What does politics have to do with mechanics? Not sure exactly but I got to thinking as we usher in a repeat performance of our current conditions, a liberal in power in Ottawa and our representative being an NDP, that a lot of people stick with one party all their lives.

The same is true for vehicles. There are people that will buy a Ford vehicle no matter what. They will tell you Fords are the best and nothing you say or prove or whatever will change their opinion. Sometime in their lives they were convinced Fords are better and come hell or high water they will buy and own Fords.

I can relate to the Ford guy. I am/was a Chrysler guy. In my formable years (ages seven to 20) my Dad owned a 1967 Plymouth Fury (Plymouth being sub brand of the Chrysler corporation) and a 1972 Plymouth Custom Suburban. My dad chose those station wagons (there were seven kids in my family) therefore, they must be the best. There is no way he would have bought anything less.

Thus started my research into the Chrysler Corporation and why they made the best cars. There was no facebook to help cement Chrysler information in my fake news feed but everything I read seemed to tell me Chrysler made the best vehicles.

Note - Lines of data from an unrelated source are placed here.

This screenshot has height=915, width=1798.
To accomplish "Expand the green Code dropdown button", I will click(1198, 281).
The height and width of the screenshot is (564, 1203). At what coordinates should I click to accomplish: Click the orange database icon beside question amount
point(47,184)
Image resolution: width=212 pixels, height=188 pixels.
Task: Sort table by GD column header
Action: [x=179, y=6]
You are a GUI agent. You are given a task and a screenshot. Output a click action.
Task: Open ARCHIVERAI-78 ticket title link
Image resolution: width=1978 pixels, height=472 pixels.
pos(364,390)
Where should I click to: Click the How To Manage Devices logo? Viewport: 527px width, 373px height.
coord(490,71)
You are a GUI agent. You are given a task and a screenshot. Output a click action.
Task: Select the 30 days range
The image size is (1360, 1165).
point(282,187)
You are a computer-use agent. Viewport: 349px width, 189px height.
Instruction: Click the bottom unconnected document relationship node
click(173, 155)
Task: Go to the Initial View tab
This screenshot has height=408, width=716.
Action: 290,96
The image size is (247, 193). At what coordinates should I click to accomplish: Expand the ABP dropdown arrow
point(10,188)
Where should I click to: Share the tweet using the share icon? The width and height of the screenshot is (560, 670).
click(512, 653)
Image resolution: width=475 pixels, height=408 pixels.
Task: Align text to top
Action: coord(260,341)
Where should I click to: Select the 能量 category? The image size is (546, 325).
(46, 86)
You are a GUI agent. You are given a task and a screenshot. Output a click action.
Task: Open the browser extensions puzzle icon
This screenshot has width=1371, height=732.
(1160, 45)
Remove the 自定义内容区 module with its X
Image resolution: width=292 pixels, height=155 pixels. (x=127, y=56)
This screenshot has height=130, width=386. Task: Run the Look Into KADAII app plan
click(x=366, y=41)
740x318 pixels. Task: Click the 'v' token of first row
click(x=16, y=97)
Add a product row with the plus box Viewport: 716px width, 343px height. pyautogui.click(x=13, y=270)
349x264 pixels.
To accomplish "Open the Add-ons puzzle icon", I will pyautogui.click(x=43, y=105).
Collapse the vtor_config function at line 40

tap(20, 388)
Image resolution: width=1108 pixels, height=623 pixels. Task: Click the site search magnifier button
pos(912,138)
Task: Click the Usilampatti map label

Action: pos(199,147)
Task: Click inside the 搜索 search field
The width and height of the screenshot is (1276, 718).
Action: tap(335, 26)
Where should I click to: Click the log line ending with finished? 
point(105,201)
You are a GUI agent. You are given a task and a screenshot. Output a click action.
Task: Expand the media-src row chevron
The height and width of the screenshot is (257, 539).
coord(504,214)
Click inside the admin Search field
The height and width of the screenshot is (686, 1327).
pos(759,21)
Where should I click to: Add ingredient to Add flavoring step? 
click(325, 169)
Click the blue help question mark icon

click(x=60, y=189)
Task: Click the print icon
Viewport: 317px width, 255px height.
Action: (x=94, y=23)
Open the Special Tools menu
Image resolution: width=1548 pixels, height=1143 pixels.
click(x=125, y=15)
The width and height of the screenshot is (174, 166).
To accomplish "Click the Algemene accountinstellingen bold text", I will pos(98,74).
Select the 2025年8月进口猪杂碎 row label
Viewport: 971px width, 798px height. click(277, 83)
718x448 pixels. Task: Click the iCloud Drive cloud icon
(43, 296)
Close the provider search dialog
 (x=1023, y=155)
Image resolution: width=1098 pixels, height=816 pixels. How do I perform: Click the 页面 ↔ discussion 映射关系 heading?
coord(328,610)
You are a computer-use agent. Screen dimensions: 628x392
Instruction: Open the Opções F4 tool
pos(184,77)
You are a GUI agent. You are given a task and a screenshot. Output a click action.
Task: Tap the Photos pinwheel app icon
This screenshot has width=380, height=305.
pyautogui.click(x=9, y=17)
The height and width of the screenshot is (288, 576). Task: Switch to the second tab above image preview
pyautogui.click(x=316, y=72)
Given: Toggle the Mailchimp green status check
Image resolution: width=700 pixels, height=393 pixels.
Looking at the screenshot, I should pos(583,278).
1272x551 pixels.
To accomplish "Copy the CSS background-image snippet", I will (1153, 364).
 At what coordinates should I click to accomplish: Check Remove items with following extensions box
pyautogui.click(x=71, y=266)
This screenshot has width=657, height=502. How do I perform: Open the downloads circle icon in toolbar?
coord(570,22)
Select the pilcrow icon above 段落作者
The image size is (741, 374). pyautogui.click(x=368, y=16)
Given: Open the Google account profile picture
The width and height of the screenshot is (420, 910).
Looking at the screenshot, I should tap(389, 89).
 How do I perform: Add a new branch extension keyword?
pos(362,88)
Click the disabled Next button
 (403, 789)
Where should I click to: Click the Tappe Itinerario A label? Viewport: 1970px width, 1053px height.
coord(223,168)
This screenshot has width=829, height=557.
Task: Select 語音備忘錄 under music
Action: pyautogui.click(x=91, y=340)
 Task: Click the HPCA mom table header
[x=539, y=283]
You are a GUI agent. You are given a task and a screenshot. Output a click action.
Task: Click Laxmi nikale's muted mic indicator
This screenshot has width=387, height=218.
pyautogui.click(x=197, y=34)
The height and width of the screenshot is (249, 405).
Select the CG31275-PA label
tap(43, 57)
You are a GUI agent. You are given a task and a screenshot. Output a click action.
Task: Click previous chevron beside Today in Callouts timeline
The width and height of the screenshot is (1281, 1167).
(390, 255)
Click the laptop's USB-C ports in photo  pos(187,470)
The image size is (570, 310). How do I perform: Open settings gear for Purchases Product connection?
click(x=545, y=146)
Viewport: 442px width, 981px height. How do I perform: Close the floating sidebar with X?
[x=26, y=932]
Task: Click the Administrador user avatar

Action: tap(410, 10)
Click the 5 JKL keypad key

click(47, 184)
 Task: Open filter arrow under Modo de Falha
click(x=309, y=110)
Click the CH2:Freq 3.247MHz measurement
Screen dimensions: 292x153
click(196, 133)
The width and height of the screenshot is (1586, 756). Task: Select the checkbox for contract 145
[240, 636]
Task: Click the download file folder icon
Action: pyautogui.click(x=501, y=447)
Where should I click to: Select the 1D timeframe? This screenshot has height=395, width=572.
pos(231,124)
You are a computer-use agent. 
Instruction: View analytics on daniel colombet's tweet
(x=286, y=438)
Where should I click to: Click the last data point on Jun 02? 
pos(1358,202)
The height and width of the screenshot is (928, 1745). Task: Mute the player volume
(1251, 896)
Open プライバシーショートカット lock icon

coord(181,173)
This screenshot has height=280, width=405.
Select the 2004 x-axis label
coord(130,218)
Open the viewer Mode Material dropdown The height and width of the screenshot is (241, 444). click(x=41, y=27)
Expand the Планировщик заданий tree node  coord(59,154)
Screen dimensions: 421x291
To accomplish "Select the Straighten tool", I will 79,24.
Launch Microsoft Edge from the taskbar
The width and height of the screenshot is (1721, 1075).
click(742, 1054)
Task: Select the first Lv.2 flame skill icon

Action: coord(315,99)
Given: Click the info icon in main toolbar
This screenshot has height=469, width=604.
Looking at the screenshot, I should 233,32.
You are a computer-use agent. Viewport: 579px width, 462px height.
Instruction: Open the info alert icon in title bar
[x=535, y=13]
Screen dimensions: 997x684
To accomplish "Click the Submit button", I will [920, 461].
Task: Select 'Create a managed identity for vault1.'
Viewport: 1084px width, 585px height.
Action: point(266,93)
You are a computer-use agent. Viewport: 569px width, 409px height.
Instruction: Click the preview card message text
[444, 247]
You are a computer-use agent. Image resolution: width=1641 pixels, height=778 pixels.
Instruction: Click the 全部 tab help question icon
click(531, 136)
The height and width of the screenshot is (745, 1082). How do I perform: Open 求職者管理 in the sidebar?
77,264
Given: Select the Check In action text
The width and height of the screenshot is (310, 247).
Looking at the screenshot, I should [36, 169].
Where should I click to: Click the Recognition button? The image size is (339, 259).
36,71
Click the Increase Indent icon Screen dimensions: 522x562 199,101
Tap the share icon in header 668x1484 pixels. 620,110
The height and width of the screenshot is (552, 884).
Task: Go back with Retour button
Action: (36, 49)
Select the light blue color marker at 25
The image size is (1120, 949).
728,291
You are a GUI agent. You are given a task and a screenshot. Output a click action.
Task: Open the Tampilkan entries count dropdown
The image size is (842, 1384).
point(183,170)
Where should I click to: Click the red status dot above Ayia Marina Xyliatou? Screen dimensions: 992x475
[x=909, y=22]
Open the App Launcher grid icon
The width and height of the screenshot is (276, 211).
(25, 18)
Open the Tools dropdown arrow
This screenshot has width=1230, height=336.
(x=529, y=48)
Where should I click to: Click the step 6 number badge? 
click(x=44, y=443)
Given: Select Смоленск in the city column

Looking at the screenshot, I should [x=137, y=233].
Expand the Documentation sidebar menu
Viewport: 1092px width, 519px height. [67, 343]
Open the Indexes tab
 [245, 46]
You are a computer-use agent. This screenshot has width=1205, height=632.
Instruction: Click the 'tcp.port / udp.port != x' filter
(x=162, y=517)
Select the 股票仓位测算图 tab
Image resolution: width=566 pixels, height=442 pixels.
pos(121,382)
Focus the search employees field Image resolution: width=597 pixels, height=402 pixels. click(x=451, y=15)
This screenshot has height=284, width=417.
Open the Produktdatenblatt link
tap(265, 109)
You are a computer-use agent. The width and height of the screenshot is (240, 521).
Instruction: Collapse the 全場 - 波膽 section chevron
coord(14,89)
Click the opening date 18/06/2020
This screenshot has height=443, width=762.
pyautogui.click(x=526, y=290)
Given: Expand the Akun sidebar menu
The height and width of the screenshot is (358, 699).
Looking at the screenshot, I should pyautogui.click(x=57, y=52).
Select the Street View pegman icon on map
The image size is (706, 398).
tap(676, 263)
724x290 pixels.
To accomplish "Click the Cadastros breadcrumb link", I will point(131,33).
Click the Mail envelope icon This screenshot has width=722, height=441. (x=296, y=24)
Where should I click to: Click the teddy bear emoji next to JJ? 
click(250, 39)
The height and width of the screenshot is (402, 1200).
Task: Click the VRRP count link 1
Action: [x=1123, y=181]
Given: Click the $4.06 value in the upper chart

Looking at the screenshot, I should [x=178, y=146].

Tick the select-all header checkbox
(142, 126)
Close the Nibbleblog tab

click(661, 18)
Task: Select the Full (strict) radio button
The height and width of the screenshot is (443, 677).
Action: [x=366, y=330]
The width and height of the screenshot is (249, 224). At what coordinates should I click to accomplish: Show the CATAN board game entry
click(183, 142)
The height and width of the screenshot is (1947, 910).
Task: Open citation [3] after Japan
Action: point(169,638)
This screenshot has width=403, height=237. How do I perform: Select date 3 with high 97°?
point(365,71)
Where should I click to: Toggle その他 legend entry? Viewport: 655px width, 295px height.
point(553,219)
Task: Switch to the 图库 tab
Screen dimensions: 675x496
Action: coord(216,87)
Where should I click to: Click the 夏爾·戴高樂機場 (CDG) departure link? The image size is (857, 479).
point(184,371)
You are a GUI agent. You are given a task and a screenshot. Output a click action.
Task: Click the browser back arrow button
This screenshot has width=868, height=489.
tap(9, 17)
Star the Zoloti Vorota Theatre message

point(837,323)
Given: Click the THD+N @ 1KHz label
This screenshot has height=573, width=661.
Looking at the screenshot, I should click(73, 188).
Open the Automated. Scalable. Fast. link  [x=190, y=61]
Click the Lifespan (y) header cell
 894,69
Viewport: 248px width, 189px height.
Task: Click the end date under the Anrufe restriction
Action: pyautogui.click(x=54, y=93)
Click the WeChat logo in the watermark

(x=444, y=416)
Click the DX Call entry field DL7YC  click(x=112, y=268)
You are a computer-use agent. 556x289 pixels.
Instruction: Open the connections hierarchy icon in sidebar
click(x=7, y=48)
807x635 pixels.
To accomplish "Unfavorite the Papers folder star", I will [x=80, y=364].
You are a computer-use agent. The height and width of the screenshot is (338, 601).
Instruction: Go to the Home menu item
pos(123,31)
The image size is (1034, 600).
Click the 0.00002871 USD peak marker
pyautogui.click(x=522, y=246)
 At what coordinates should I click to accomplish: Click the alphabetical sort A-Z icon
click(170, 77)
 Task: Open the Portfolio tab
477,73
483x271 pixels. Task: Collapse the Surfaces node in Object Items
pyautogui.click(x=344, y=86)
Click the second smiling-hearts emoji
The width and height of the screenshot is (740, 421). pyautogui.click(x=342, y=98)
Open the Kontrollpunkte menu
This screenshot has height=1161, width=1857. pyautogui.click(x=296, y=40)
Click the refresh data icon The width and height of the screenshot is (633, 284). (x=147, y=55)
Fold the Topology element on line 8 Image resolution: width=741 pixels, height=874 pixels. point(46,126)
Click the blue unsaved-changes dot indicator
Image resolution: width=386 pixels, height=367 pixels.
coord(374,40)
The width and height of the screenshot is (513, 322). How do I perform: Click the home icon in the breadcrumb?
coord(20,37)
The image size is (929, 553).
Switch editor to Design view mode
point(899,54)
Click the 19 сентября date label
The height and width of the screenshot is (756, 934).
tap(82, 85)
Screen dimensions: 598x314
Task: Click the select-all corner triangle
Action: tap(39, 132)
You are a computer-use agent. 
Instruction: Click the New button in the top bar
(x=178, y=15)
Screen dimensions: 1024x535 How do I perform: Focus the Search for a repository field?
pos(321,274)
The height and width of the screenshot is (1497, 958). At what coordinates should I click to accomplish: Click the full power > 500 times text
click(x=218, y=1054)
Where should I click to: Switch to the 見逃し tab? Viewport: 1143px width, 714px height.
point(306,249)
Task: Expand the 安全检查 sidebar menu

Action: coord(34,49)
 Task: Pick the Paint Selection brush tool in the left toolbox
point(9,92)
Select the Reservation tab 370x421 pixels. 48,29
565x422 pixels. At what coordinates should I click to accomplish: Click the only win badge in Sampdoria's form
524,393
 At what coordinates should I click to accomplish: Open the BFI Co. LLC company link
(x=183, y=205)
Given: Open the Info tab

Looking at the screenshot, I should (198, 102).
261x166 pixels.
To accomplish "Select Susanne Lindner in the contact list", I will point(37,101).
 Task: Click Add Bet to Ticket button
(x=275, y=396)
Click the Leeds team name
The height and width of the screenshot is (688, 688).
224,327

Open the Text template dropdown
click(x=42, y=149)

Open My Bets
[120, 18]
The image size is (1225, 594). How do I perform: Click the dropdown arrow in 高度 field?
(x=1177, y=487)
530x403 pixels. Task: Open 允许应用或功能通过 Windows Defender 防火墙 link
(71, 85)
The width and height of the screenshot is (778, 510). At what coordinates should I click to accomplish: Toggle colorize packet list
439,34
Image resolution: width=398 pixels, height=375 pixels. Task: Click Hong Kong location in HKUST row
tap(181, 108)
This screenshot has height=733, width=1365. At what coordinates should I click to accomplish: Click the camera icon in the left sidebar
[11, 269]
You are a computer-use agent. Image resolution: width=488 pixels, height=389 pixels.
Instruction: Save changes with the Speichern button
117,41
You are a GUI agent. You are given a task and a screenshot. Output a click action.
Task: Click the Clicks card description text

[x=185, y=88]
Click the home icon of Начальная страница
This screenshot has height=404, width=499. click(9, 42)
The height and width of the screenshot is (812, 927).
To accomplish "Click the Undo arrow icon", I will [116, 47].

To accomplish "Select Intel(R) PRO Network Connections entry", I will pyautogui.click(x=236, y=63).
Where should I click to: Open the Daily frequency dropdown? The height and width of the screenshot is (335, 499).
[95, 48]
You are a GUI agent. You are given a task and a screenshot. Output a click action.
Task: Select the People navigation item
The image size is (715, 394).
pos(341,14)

Chrysler was known as an engineering company. They had the best engineering. At the time Chrysler powered vehicles were the fastest in the quarter mile and Richard Petty was winning most of the Nascar races.

Chrysler brought electronic ignition to main stream automobiles. No more points and condenser. Some people I know still malign this change. I championed it. Chrysler used torsion bars for springs. Chrysler built unit body vehicles. Chrysler built the 426 Hemi. The Torqueflite automatic transmission. See what I mean? They were the best.

The seventies and eighties were not kind to the American big three (Chrysler, Ford, GMC) automobile manufacturers. Japan was moving in on them. They were resting on their laurels while selling poorly constructed vehicles. Yes, my company built some junk. So did yours though.

Many of us sampled the wares of other manufacturers. I bought Volkswagens. My father bought a Ford (sacrilege). My uncle bought a Chrysler (impossible!).

I still closely followed my beloved Chrysler Corporation. I secretly supported them through ownership changes. I was excited somewhat when Mercedes Benz took control (strong in engineering). I was not so excited about its days of ownership by an investment fund company. Now we are a part of Fiat. “Fix it Again Tony”. Yes, but where else can you buy a four door seven hundred horsepower family sedan (Dodge Charger Hellcat).

Yes, I can always find a reason to vote Chrysler. Thankfully, the Ford people have their Mustang and Chevrolet people their Corvette. What about those Tesla people?